▶ _Work task_
Reproduce all the entries exactly and keep the pictures out.

▶ _Exercise input_
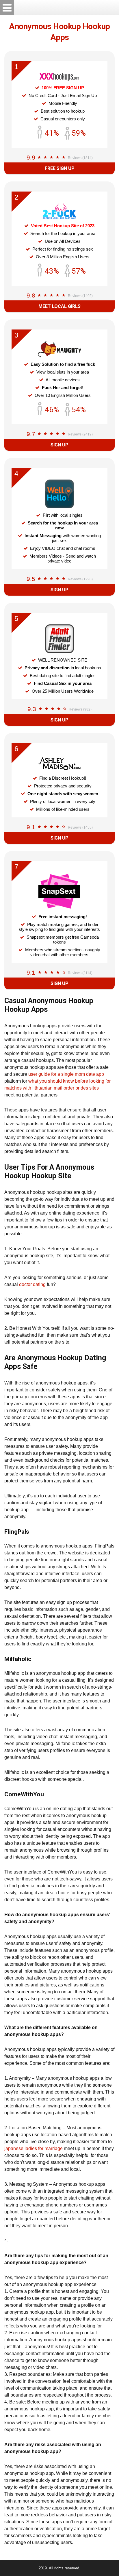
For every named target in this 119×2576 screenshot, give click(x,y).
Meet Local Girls (59, 306)
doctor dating (32, 1284)
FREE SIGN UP (60, 168)
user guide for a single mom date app (66, 1074)
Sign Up (59, 445)
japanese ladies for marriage (33, 2148)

▶ _Response to this exercise_
For every named target in this 119×2576 screenshot, give click(x,y).
Meet Local Girls (59, 306)
doctor dating (32, 1284)
FREE SIGN UP (60, 168)
user guide for a single mom date app (66, 1074)
Sign Up (59, 445)
japanese ladies for marriage (33, 2148)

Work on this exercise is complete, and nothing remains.